Chatham Financial is one of the largest independent financial risk management advisory firms in the US. They specialize in interest rate hedging, cap and swap transactions for commercial real estate borrowers, and are widely used by real estate private equity firms, developers, and lenders. Their rate cap calculator and advisory services help borrowers understand and purchase appropriate rate protection.
SOFR Rate Cap vs LIBOR
Since June 2023, SOFR (Secured Overnight Financing Rate) has replaced LIBOR as the dominant floating rate benchmark for US commercial loans. SOFR is published daily by the Federal Reserve Bank of New York and is considered more robust and less susceptible to manipulation than LIBOR.

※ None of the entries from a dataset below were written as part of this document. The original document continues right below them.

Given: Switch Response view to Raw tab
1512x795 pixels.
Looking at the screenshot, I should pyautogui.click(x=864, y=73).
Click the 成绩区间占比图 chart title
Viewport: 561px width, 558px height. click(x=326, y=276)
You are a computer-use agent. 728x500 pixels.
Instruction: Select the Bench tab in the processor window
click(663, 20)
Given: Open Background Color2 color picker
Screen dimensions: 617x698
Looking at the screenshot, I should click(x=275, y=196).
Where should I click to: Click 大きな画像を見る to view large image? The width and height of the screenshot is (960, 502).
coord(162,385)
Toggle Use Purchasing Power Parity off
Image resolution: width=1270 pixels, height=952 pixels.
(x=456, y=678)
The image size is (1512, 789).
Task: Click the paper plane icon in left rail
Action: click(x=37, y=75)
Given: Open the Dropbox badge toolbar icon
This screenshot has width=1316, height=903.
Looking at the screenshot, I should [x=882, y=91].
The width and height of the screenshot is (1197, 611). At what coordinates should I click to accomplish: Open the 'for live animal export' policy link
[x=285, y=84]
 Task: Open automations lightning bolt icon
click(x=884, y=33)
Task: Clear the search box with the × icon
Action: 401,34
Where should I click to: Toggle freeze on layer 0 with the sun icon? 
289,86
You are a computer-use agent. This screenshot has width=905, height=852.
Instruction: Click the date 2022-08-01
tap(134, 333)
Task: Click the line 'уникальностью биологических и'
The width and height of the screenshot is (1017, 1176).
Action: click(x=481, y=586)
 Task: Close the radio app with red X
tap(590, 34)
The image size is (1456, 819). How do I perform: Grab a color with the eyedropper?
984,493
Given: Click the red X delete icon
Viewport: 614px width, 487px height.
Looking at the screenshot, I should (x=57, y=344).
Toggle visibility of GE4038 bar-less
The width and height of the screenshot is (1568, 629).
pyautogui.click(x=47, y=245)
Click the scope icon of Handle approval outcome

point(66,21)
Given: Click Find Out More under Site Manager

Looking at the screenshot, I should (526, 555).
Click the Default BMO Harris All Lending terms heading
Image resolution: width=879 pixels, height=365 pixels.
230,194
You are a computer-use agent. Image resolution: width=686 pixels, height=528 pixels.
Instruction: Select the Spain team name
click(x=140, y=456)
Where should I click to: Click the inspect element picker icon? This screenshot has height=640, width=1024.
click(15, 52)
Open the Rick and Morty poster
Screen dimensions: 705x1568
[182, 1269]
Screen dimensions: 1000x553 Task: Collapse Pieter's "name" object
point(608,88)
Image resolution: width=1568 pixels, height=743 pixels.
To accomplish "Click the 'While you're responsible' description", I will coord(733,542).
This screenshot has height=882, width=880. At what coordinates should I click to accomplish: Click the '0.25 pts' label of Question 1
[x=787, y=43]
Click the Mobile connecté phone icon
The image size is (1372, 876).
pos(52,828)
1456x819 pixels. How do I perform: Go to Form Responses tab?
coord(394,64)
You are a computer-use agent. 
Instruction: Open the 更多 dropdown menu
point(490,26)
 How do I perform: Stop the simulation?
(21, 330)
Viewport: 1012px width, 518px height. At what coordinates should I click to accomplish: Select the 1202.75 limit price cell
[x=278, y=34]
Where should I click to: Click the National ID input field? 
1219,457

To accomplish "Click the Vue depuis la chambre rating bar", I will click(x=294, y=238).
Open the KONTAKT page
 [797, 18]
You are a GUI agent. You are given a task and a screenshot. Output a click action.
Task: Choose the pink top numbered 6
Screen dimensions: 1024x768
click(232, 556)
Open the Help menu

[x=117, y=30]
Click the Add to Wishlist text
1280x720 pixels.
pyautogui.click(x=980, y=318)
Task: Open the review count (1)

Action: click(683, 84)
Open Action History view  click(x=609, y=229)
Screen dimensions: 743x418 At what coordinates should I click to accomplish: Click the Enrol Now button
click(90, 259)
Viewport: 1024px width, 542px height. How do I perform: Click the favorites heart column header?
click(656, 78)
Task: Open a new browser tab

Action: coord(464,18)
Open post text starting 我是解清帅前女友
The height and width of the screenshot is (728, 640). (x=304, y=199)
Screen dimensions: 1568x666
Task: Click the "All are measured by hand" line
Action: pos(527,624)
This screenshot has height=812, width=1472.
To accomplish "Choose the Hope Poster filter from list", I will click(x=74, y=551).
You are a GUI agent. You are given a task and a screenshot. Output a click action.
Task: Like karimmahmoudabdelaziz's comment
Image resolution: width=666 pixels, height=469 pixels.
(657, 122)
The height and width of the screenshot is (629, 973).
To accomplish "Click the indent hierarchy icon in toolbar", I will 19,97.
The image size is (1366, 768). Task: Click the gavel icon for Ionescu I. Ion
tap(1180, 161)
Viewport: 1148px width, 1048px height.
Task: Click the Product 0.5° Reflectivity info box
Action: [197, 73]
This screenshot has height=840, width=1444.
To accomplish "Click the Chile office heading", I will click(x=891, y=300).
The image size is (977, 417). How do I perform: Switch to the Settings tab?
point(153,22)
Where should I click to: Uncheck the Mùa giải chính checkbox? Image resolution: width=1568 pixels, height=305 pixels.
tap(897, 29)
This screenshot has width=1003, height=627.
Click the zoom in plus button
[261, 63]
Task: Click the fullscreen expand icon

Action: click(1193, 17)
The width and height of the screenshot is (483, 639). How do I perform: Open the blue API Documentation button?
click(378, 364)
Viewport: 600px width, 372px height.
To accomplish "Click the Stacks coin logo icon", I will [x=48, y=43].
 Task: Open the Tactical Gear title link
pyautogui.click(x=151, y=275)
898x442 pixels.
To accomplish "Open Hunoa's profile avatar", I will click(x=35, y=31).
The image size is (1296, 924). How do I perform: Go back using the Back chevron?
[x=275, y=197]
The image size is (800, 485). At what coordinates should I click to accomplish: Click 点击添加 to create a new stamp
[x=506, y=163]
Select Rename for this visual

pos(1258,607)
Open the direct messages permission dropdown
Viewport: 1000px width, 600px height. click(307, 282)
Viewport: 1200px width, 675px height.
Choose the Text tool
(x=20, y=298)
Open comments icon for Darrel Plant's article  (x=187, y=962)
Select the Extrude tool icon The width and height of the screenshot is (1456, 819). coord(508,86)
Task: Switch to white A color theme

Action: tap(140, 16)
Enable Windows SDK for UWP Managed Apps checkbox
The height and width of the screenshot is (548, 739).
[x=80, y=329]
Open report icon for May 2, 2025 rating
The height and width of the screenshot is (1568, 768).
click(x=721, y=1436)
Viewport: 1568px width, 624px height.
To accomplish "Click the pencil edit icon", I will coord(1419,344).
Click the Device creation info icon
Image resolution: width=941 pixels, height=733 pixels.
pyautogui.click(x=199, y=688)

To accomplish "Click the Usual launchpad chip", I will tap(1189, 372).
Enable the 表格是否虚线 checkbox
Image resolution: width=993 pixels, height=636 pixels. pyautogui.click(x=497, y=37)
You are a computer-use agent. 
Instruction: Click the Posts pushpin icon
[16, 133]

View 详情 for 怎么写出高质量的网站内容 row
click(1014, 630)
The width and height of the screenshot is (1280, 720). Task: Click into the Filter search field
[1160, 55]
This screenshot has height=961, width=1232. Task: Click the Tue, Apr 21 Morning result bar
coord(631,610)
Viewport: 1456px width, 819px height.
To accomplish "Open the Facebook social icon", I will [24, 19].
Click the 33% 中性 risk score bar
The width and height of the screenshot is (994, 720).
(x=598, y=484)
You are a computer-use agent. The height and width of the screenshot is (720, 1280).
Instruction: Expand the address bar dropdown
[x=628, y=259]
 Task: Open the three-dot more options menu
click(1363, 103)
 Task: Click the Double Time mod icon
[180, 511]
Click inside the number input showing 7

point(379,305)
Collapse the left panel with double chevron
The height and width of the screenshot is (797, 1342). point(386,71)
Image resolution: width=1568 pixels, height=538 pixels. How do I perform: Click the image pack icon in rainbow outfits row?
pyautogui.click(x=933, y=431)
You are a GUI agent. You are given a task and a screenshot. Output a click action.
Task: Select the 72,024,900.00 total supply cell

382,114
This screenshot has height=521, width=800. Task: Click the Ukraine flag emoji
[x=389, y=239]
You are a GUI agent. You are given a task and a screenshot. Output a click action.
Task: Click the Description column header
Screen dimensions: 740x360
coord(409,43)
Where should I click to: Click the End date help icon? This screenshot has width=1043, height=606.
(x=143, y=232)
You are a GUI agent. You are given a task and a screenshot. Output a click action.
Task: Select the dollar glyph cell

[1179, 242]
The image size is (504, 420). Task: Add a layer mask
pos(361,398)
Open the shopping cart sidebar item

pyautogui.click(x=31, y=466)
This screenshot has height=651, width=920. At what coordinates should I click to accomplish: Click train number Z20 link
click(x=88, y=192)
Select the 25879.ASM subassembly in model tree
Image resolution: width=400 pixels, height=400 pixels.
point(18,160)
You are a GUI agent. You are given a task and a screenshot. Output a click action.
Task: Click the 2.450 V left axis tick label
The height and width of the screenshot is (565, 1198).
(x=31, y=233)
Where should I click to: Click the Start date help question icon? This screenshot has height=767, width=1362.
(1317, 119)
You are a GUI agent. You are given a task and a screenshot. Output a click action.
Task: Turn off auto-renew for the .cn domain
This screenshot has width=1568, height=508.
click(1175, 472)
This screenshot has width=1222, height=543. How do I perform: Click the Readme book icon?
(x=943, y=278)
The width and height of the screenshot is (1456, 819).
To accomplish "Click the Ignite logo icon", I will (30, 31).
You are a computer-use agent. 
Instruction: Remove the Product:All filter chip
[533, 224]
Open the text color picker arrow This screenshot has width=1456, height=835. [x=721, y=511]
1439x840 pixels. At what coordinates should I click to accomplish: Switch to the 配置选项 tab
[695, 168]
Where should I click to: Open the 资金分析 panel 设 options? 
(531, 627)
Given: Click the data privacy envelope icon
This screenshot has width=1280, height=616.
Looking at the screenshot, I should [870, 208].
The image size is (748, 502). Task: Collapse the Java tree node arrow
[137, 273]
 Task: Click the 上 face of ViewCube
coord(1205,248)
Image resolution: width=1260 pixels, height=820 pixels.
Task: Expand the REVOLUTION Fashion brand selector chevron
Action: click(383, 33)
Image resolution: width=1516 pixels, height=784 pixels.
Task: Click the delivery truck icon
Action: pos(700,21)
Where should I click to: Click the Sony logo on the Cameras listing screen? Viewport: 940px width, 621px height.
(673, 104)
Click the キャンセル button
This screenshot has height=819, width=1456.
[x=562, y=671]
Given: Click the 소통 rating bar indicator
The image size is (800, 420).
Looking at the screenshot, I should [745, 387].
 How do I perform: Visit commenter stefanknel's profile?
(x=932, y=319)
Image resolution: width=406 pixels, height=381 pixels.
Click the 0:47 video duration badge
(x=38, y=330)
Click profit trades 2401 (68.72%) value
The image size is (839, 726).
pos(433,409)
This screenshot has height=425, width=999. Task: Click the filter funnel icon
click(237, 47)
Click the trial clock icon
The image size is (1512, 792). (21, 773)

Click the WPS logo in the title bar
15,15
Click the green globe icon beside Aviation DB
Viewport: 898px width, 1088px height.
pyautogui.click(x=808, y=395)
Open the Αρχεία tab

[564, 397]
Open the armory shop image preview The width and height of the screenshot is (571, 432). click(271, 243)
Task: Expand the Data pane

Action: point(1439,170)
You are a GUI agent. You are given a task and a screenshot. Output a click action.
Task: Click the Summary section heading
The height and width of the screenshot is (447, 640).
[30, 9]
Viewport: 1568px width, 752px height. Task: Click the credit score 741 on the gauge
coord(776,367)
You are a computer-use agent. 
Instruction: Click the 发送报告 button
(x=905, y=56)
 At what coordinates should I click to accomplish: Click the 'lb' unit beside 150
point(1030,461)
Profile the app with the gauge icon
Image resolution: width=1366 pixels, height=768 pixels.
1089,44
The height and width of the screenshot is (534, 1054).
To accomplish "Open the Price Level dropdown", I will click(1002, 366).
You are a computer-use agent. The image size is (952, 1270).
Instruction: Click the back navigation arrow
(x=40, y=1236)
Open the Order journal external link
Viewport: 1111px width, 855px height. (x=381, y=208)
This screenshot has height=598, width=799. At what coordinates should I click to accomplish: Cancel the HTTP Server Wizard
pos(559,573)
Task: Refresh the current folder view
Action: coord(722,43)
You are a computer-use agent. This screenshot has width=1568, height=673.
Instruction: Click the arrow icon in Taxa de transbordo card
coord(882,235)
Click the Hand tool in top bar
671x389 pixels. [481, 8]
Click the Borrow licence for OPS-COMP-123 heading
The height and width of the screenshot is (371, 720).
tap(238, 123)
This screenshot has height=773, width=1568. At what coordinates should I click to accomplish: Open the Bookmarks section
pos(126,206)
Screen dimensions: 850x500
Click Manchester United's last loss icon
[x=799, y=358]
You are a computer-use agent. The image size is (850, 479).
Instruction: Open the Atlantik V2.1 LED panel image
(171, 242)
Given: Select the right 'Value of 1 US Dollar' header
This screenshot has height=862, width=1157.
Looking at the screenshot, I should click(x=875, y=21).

| Rate Cap Term | Typical Premium Range | Best For |
|---|---|---|
| 1 Year | 0.5% – 2.0% of notional | Short bridge loans |
| 2 Years | 1.0% – 3.5% of notional | Value-add CRE loans |
| 3 Years | 1.5% – 5.0% of notional | Construction loans |
| 5 Years | 2.0% – 7.0% of notional | Long-term floating |
Factors That Drive Cap Premium Cost
- In-the-money-ness — how far the strike is above the current index (lower strike = more expensive).
- Rate volatility — higher expected volatility increases cap premiums.
- Loan term — longer caps cost more due to greater uncertainty.
- Notional amount — premiums scale proportionally with loan size.
- Forward curve — market expectations of future rates significantly affect pricing.
When Do Lenders Require Rate Caps?
Most commercial real estate lenders require rate caps on floating rate loans, especially bridge loans and construction loans. The cap protects both the borrower and the lender by ensuring debt service coverage ratios remain adequate even if rates rise significantly.